In 2016, Cyclistic launched a successful bike-share offering. Since then, the program has grown to a fleet of 5,824 bicycles that are geotracked and locked into a network of 692 stations across Chicago. The bikes can be unlocked from one station and returned to any other station in the system anytime. 

Cyclistic sets itself apart by also offering reclining bikes, hand tricycles, and cargo bikes, making bike-share more inclusive to people with disabilities and riders who can’t use a standard two-wheeled bike. The majority of riders opt for traditional bikes; about 8% of riders use the assistive options. Cyclistic users are more likely to ride for leisure, but about 30% use them to
commute to work each day.

Until now, Cyclistic’s marketing strategy relied on building general awareness and appealing to broad consumer segments. One approach that helped make these things possible was the flexibility of its pricing plans: single-ride passes, full-day passes,and annual memberships. Customers who purchase single-ride or full-day passes are referred to as casual riders.

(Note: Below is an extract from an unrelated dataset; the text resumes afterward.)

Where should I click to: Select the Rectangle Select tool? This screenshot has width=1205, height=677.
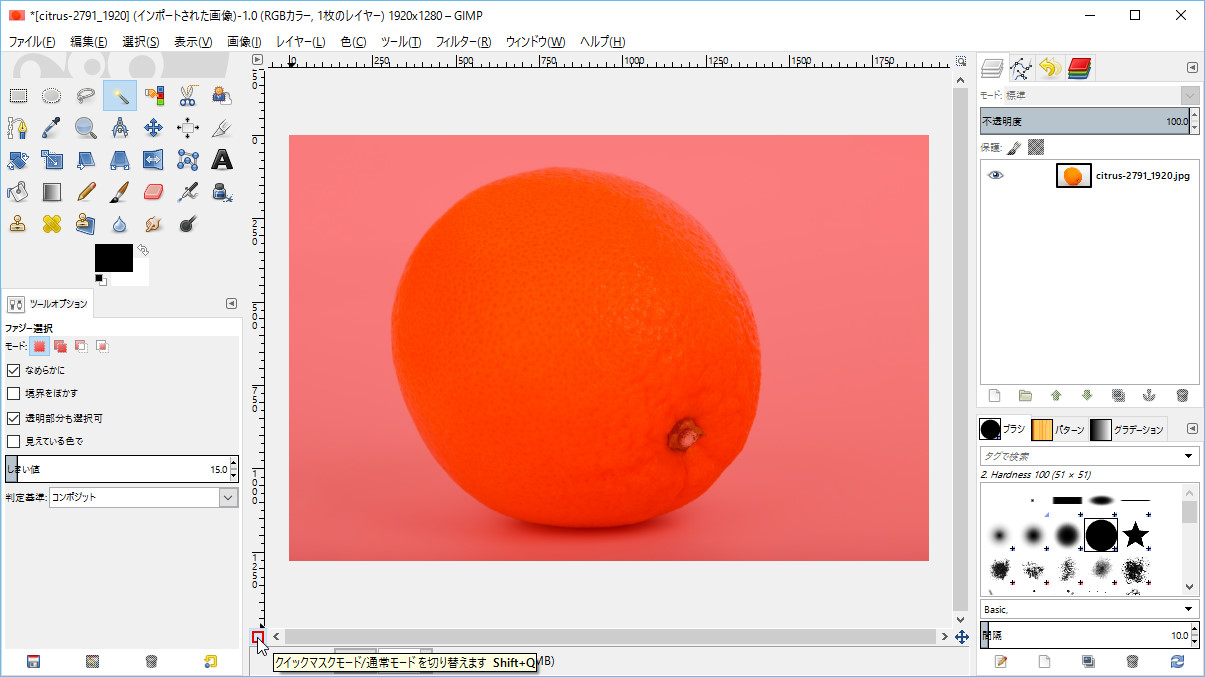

Customers who purchase annual memberships are Cyclistic members.

# 1. Ask 

## Case Study Business Task

This analysis will examine the business task: By using historical bike trip data, What trends can be uncovered and can help the Marketing team launch and effective campaign that will convert casual riders to Cyclistic annual members? 

The team has come up with 3 main questions that can help achieve this goal. 

  1. How do annual members and casual riders use Cyclistic bikes differently?
  
  2. Why would casual riders buy Cyclistic annual memberships?
  
  3. How Can Cyclistic use digital media to influence casual riders to become members?
  

## Stakeholders 

 ● Lily Moreno: The director of marketing and my manager. Moreno is responsible for the development of campaigns and initiatives to promote the bike-share program. These may include email, social media, and other channels.

● Cyclistic marketing analytics team: A team of data analysts who are responsible for collecting, analyzing, and reporting data that helps guide Cyclistic marketing strategy. I joined this team six months ago and have been busy learning about Cyclistic’s mission and business goals.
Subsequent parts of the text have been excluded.